Monologue dramatique d'après le roman éponyme de Thomas Bernhard interprété par Nicolas Bouchaud dans une mise en scène de Eric Didry.
En parallèle avec sa carrière d'interprète, Nicolas Bouchaud, un des meilleurs comédiens de sa génération et émérite passeur de textes, mène un "solo side project" avec le metteur en scène Eric Didry et la collaboration artistique de Véronique Timsit, à partir de textes non destinés originellement à la scène. Avec "Maîtres anciens", ils ont investi l'oeuvre éponyme du romancier et dramaturge autrichien Thomas Bernhard, qui, comme leur premier opus "La loi du marcheur ", aborde la thématique du rapport à l'art et au monde.
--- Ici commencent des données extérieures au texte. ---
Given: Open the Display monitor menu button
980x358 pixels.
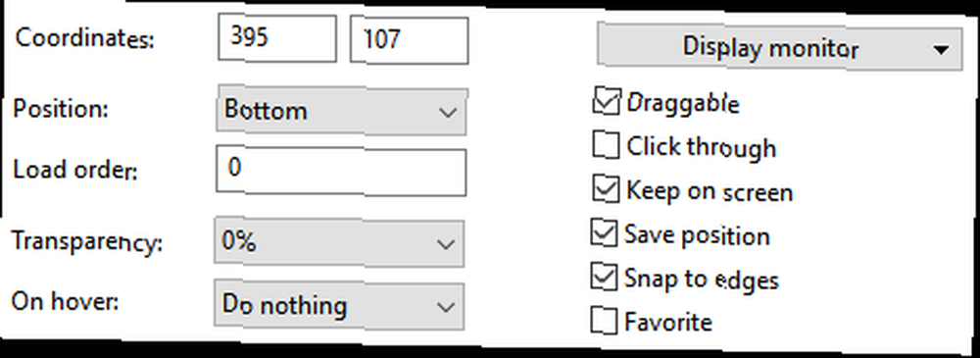Looking at the screenshot, I should 779,47.
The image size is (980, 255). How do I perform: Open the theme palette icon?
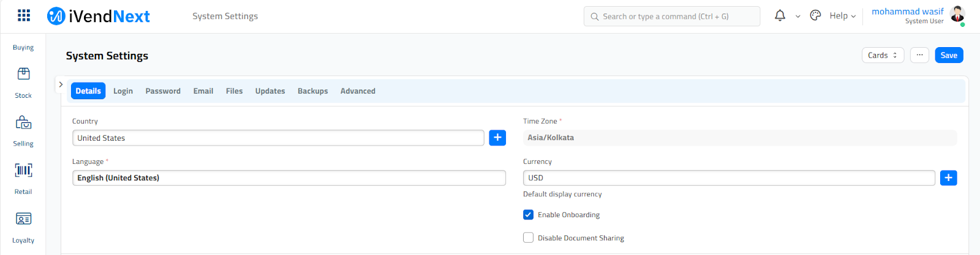815,16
Ce choix est judicieux non seulement en ce qui concerne la dialectique bernhardienne mais également car elle aborde et développe l'ensemble de ses thèmes récurrents constituant à ce titre une synthèse édifiante et une bonne introduction à son oeuvre. Dans ce roman-monologue autofictionnel sous-titré "Comédie", à entendre comme visant tant la comédie de l'art que la comédie humaine, qui travaille sur le motif de la disparition, un détestateur du monde qui s'est esquivé dans l'art pour l'éviter, avatar de l'auteur sur le mode de l'atrabilaire moliéresque, se répand en imprécations furieuses et proférations polémiques. Thomas Bernard se livre à un radical jeu de massacre iconoclaste qui embrasse toutes les époques, tous les arts et toutes les institutions tant publiques que familiales avec en ligne de mire les artistes de toutes disciplines, et en tête de gondole Beethoven, Stifter et Heidegger, l'Autriche, l'Etat, l'Eglise catholique et la famille. En guise de balles, deux armes de destruction massive : la critique et la satire par le prisme de la caricature qui constituent une filtre révélateur pour désacraliser les oeuvres ridicules, pénibles et "kitsch" et s'émanciper des figures tutélaires et oppressives, ce qui, sur le principe, s'avère roboratif mais, en l'espèce, s'apparente au nihilisme. Dans une évocation de salle muséale conçue par Elise Capdenat et Pia de Compiègne ont conçu un décor évocateur du fantôme d'une salle muséale vide dans laquelle sévit l'exhortateur, un critique musical atteint de "logorrhée musicologique" qui sacrifie tous les deux jours au même rituel, aller au Kunsthistorisches Museum de Vienne pour demeurer assis des heures devant une toile du Tintoret.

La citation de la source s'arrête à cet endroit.